---
license: apache-2.0
datasets:
- TigreGotico/arabic_diacritized_text
language:
- ar
tags:
- arabic
- nlp
- diacritization
- tashkeel
- onnx
---

# Rawi Ensemble — flagship Arabic diacritizer (single ONNX)

The headline diacritization (tashkeel) model of the
[rawi](https://huggingface.co/TigreGotico/rawi-v2) line: a **gated ensemble of
[rawi-v2](https://huggingface.co/TigreGotico/rawi-v2) and
[rawi-v3](https://huggingface.co/TigreGotico/rawi-v3) stitched into a single ONNX
graph** — one input, one `session.run`.

## Collaboration

- **TigreGotico** — collected the corpus and authored the training notebooks.
- **Mike Hansen** — trained the rawi-v2 and rawi-v3 models.

## Results

Full 817k-sentence held-out test split of the corpus (per-position DER, marked-only
DER\*, and WER):

| variant | DER | DER\* | WER | size |
|---|---:|---:|---:|---:|
| `rawi_ensemble.onnx` (fp32) | **2.03%** | 2.93% | **7.47%** | 19.5 MB |
| `rawi_ensemble.int8.onnx` | **2.04%** | 2.94% | 7.51% | 4.9 MB |

The best of the rawi line: V1 18.49% → V2 2.29% → V2+V1 2.20% → **V2+V3 2.04%**.
INT8 is lossless here (attention-free LSTMs). Read the corpus/contamination caveats
in the text2tashkeel docs before comparing across datasets.

## How it works

Two rawi models share one BiLSTM-style NFD vocabulary, so a single token-id
sequence feeds both sub-graphs, and the gating is done **inside the graph**:

```
input → [ rawi-v2 → argmax ]  ──(≠0 ? mark : no-mark)──┐
                                                        ├→ gated_cls
input → [ rawi-v3 → value head → argmax ] ─────────────┘

gated_cls = where(argmax(rawi_v2) == 0, 0, argmax(rawi_v3.value))
```

- **rawi-v2** decides **where** a mark goes (its presence is the best-calibrated
  gate of the family);
- **rawi-v3**'s value head decides **which** mark (the best per-marked-position
  accuracy of any rawi model, DER\* 2.92%).

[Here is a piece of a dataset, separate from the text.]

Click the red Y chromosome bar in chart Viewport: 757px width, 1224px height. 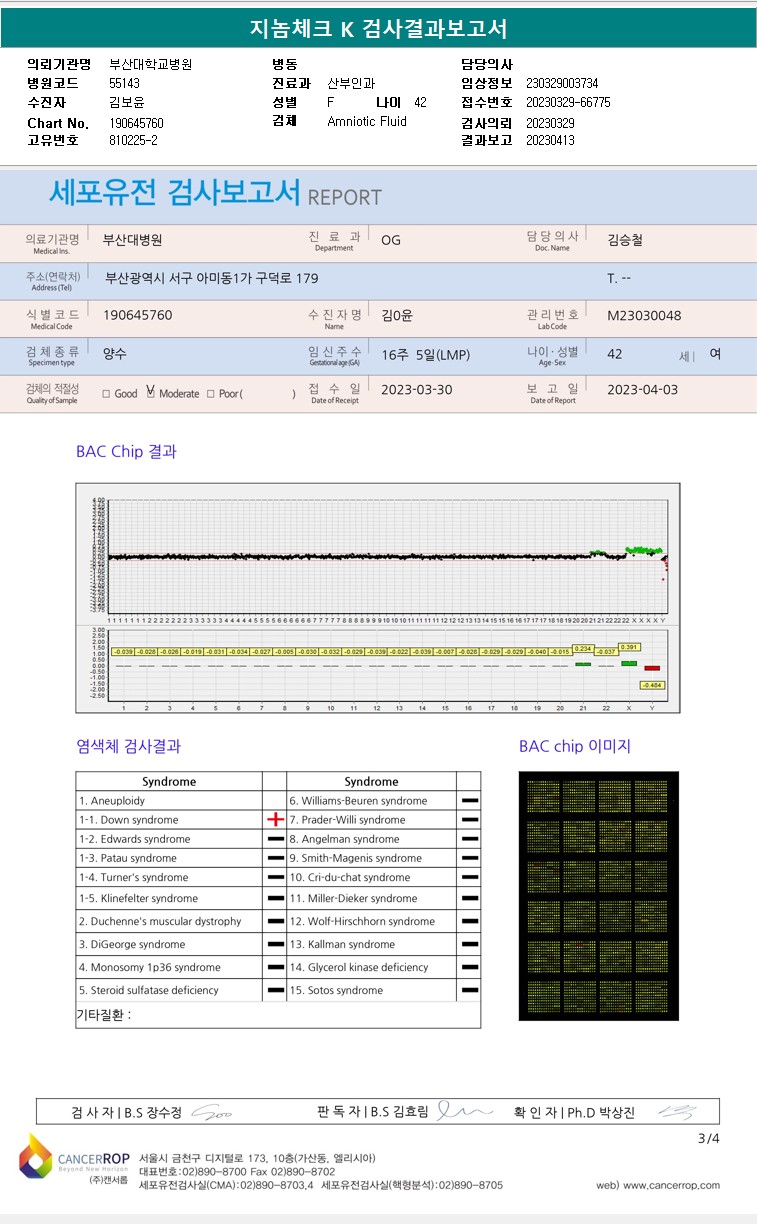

The factored *where / which* design — developed across rawi V1 → V2 → V3 — combined
in one pass. Diacritization works on the NFD form and restores hamza and the
superscript (dagger) alef in addition to the standard harakāt.

## Files

| file | size | what |
|---|---|---|
| `rawi_ensemble.onnx` | 19.5 MB | fp32 stitched graph |
| `rawi_ensemble.int8.onnx` | 4.9 MB | INT8 (both sub-models quantized) |
| `vocab.json` | — | `char_to_idx` / `diac_to_idx` (shared by both sub-models) |

**I/O.** Input `input` (int64 `[B, N]`) = NFD-bare char ids from `char_to_idx`.
Output `gated_cls` (int64 `[B, N]`) = one diacritic-class id per position; map
non-zero classes back through `diac_to_idx` and attach to the letter. Tokenization
and detokenization stay in host code (ONNX has no Unicode logic).

## Usage

```python
from text2tashkeel import Diacritizer        # pip install text2tashkeel
Diacritizer("rawi-v2+rawi-v3").diacritize("بسم الله الرحمن الرحيم")
# بِسْمِ اللَّهِ الرَّحْمَنِ الرَّحِيمِ
```

Full benchmarks, the gating analysis, and the stitch tool
(`tools/build_ensemble_v2v3_onnx.py`) are in the `text2tashkeel` repo.